Let’s first look at how SQL and SPL implement essential cloud service characteristics.
1. Elastic computing
Cloud services require elastic computing, which requires the separation of storage and computation (here we skip the reason behind this). SQL (represented by RDB), however, has never taken account of the separation. It breaks through the file system to directly access hard disks instead. To transform it into a mechanism where storage and computation is separated and that uses the NFS (Network File System) storage and cloud object storage, we need to restructure the language from the base-level. This is a complex job that will bring about not a few implementation risks. Therefore, the separation of storage and computation has become an important SQL database technology issue.

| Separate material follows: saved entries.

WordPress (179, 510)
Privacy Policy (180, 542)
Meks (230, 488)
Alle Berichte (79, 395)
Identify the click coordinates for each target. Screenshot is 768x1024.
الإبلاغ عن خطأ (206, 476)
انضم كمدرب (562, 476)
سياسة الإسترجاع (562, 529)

SPL storage is based on file system, so it naturally supports NFS. There isn’t any technical barrier. It is easy for SPL to use cloud object storage and achieve the separation of storage and computation. We just need to create a simple file object having a cache (In this industry there are many mature open-source technologies for doing this).

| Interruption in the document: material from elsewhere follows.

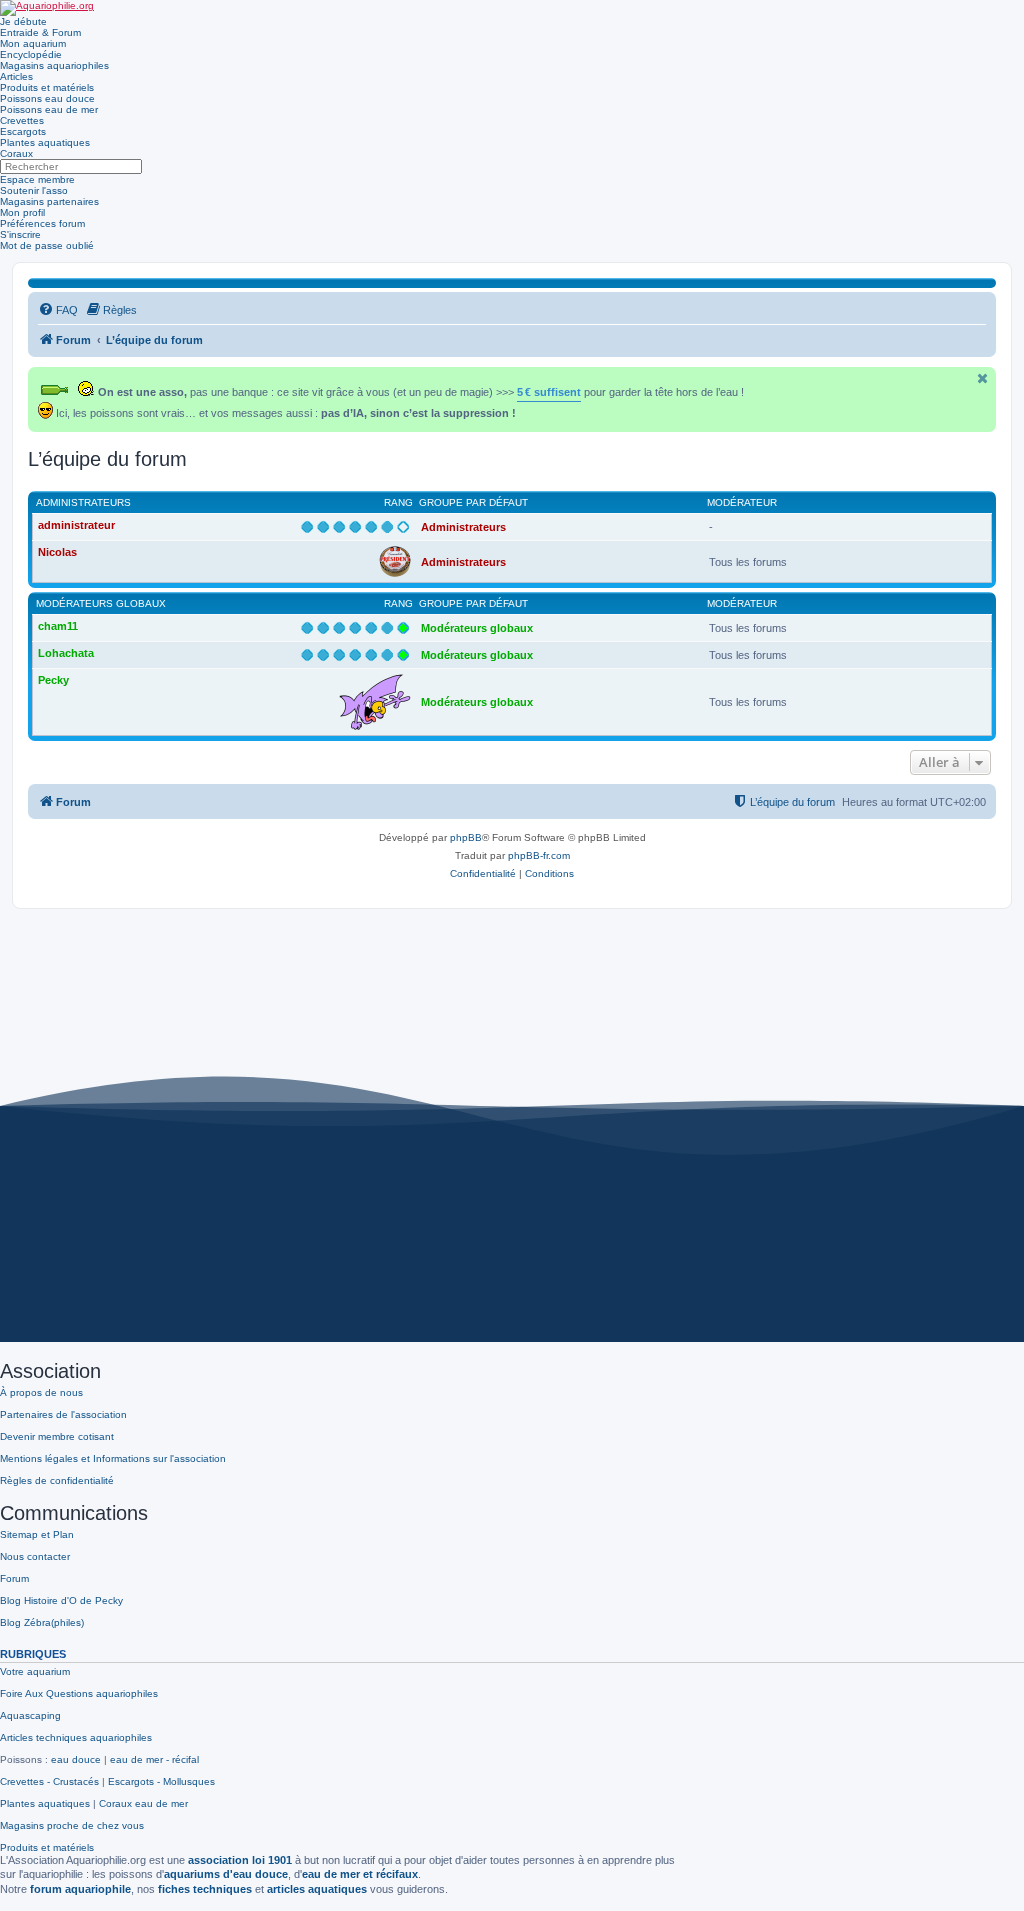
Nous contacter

Elastic computing demands launching new computing nodes as fast as possible. But SQL execution needs to load metadata first. When data structure is complex, it takes long to load all metadata at once, making quick startup of computing nodes impossible. In order to get rid of the metadata loading time, we can create a center that administers metadata of all users, which amounts to metadata being loaded in advance. But this results in complex operations and maintenance, and increases burden on the center (usually there are a huge number of users on cloud). Another way is to classify the metadata and load it ad hoc (which means loading the desired metadata only), but that complicates the administration and even lengthens the whole loading time. No methods can satisfy both sides.

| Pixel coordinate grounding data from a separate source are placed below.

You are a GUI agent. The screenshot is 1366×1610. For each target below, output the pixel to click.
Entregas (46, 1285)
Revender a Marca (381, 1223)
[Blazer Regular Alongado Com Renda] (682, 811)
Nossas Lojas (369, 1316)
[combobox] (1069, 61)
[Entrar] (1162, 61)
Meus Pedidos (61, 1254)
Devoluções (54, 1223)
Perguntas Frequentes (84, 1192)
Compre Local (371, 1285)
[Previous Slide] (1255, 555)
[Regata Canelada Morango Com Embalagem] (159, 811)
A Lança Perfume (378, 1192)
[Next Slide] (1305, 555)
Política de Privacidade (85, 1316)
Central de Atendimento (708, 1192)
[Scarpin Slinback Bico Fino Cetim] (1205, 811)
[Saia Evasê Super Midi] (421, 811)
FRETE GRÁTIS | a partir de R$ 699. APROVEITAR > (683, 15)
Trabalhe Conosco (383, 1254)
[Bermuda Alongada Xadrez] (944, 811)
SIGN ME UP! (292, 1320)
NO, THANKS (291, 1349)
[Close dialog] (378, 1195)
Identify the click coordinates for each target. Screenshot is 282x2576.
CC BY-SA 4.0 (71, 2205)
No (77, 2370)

SPL does not have metadata. We just execute scripts directly.
2. Multitenancy
Multitenancy is preferred by cloud service providers because cloud products need to use the architecture to increase hardware utilization.
Because of the existence of metadata, VM for executing SQL cannot serve multiple users and segregation is required. Shifting to the target metadata is needed when a VM is used to perform another task, which complicates operations and maintenance.
SPL has no metadata, making it unnecessary to segregate users and enabling different tasks to be performed on same JVM. We need only to handle workload balance (SQL needs to handle it, too). The operations and maintenance become really simple.
3. Serverless
Serverless is another hot concept these days.
In SQL, the existence of metadata is equivalent to an indispensable environment that is related to the frontend users on the backend. This is incompatible with the serverless concept. Though we can simulate the serverless effect transparently, we still need to handle the above-mentioned metadata loading issue and the resultant complications of operations and maintenance.
Without the metadata, SPL just execute service script directly.
According to the previous discussion, the existence of metadata is a key difference between SQL cloud architecture and SPL cloud architecture. The SPL cloud that does not have the metadata is lighter than SQL cloud.
The underlying reason is that SQL and SPL organize data in different ways.
SQL organizes data as a whole logically. Data on the same theme forms a database, and there is metadata for describing data structure and relationship in the database. A database is a logically undivided entity, which has a clear boundary between inside and outside. Data in different databases cannot be combined and computed together. These constitute the database closedness. Early databases were thus designed in order to ensure data consistency, which is important for handling TP. But the closedness is pointless for AP tasks where a major part is analytical computing. Relational databases, however, are designed as they originally were, inherit the architecture, and bring it to the cloud.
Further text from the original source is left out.